Book looks at political players' use of stories to communicate

Professor Laura Roselle co-authored a book that explores the way world leaders and policy makers interact with each other, and with their citizens, through the narratives they share.

By Sarah Mulnick ’17

The post-Cold War world poses new challenges for political scientists and international relations experts who research the way global leaders communicate to their own citizens and to people of other nations.

An Elon University professor makes clear those challenges and, alongside two colleagues, begins to answer critical questions about political rhetoric in a new book published this fall by Routledge.

In “Strategic Narratives: Communication Power and the New World Order,” professors Laura Roselle of Elon University and Alister Miskimmon and Benjamin O’Loughlin of Royal Holloway, the University of London, focus on the communication methods and structure of narratives that political actors use.

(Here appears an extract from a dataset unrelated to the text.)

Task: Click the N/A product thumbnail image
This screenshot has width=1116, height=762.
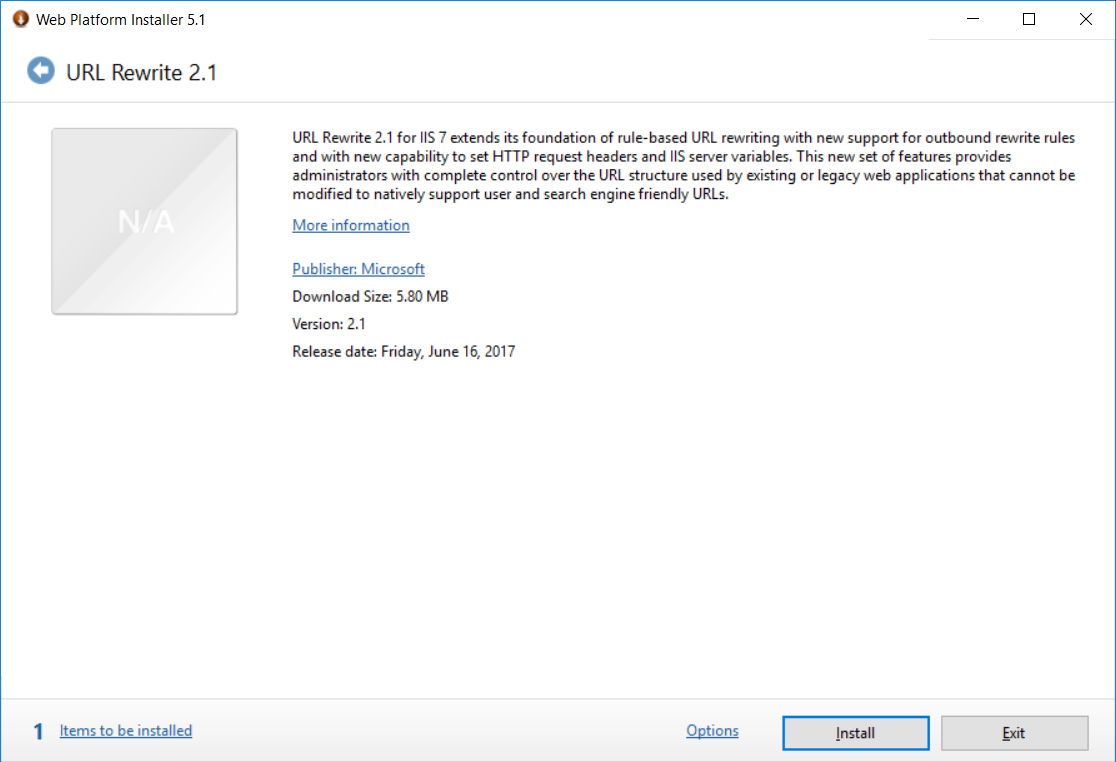Action: pos(145,221)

Climate change, poverty, terrorism and more are all defined by the way political actors – whether they be politicians, diplomats, or regular citizens – shape stories. The book looks at the strategies behind these stories as it examines how people interpret and interact with information.

“Strategic Narratives” asks a lot of big questions, Roselle said, and it studies the areas where ideas turn complicated. “What is ‘international’ and ‘domestic?’” she said. “Where does communication fit and how does it work? How does the way that we think about the world make it real?”

The book is arranged around four themes: order, actors, contestation and information infrastructure. It explores how those themes shape the way communications can work, and the authors investigate interactions and structured narratives by international actors as well as domestic policy makers.

The book also examines strategic narratives as an alternative to a previous concept of “soft power.”

“Narratives are a different structure,” she said, and not simply short messages that flow through Twitter, Facebook and other social media. “Human beings think in stories, so you have to trace how political actors use those stories.”

Reviews of the book are positive, with the potential for discussion about the themes and concepts posited throughout it gearing up in 2014.

“It is invaluable reading for those wanting to understand modern diplomacy,” Philip Seib of the University of Southern California said in a review of the book.

Roselle plans to continue her studies of political narratives with a focus on developing a methodology for research: how to study the narratives, what is defined as a narrative, and how are narratives structured.

Her previous books include 2006’s “Media and the Politics of Failure: Great Powers, Communication Strategies, and the Military Defeat.” In 2007, she collaborated with Elon Associate Professor Sharon Spray to publish “Research and Writing in International Relations,” a supplementary text for students studying international relations and comparative politics. Roselle is currently working with Miskimmon and O’Loughlin on an edited edition of “Strategic Narratives. “

Roselle joined Elon’s faculty in 1993 after earning her bachelor’s degree from Emory University and her master’s and doctorate from Stanford University. She received Elon University’s Distinguished Scholar Award in 2009 and, two years later, was named an Elon Senior Faculty Fellow.

Roselle is the immediate past president of the Information Technology and Politics section of the American Political Science Association and is co-editor of the journal “Media, War & Conflict.” She teaches courses in political communication, media and war, media and the Cold War, international relations and comparative politics.